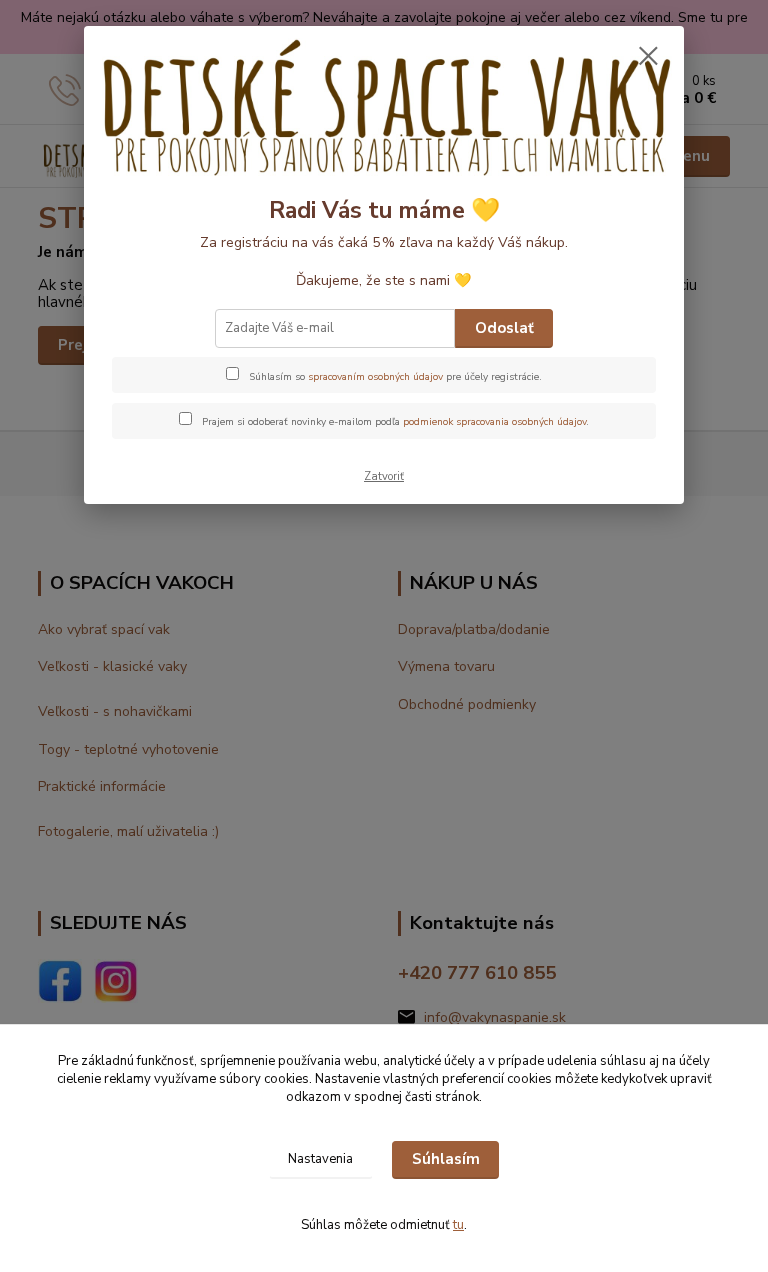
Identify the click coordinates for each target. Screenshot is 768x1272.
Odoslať (504, 328)
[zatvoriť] (648, 57)
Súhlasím (446, 1159)
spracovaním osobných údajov (375, 377)
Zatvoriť (384, 476)
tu (458, 1225)
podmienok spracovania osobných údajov (494, 422)
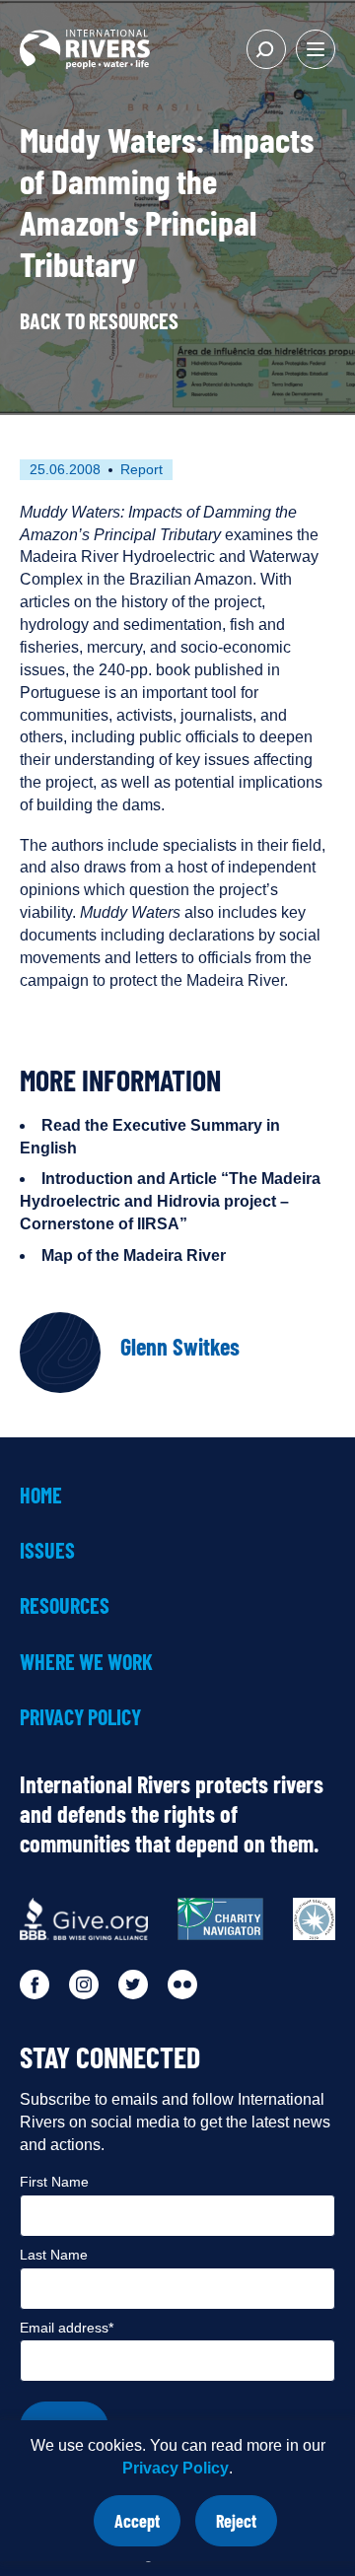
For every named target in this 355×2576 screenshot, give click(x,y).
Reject (246, 2528)
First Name (54, 2182)
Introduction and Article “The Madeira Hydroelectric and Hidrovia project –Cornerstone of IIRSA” (170, 1201)
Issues (47, 1550)
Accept (147, 2528)
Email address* (66, 2327)
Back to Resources (99, 320)
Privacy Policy (175, 2468)
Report (141, 469)
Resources (64, 1605)
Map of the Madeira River (133, 1255)
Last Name (54, 2255)
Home (41, 1494)
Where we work (86, 1661)
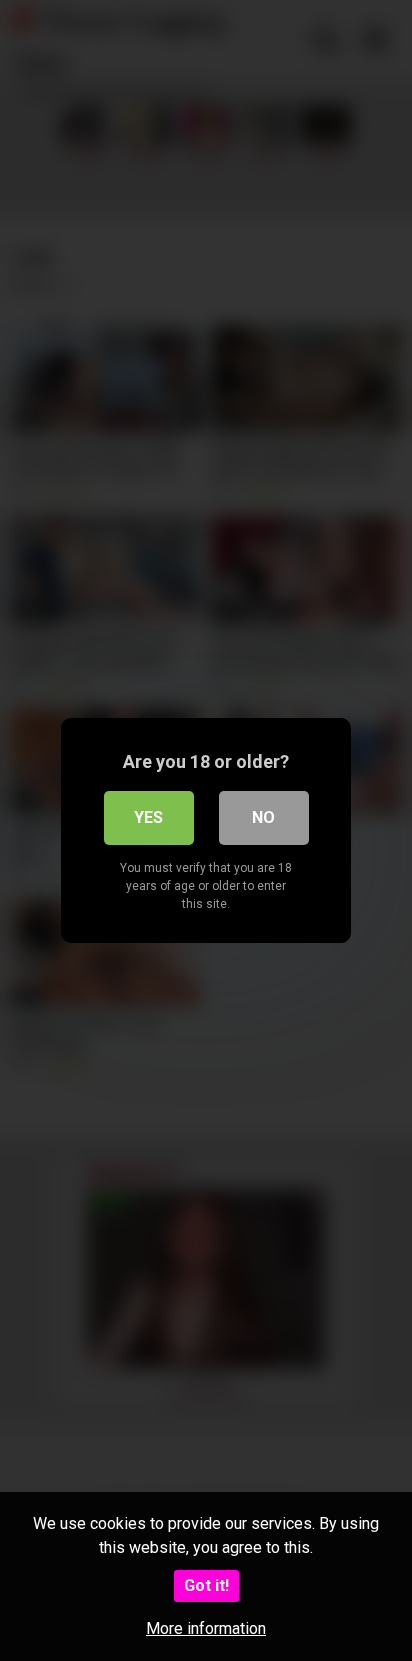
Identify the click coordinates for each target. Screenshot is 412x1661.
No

= What to produce =
Output the material above word for word. Leave out its images.

= Answer to this task =
Identify the click coordinates for each target. Screenshot is 768x1272.
Odoslať (504, 328)
[zatvoriť] (648, 57)
Súhlasím (446, 1159)
spracovaním osobných údajov (375, 377)
Zatvoriť (384, 476)
tu (458, 1225)
podmienok spracovania osobných údajov (494, 422)
For every named target in this 355×2576 screenshot, give click(x,y).
Reject (246, 2528)
First Name (54, 2182)
Introduction and Article “The Madeira Hydroelectric and Hidrovia project –Cornerstone of IIRSA” (170, 1201)
Issues (47, 1550)
Accept (147, 2528)
Email address* (66, 2327)
Back to Resources (99, 320)
Privacy Policy (175, 2468)
Report (141, 469)
Resources (64, 1605)
Map of the Madeira River (133, 1255)
Last Name (54, 2255)
Home (41, 1494)
Where we work (86, 1661)
Identify the click coordinates for each target. Screenshot is 412x1661.
No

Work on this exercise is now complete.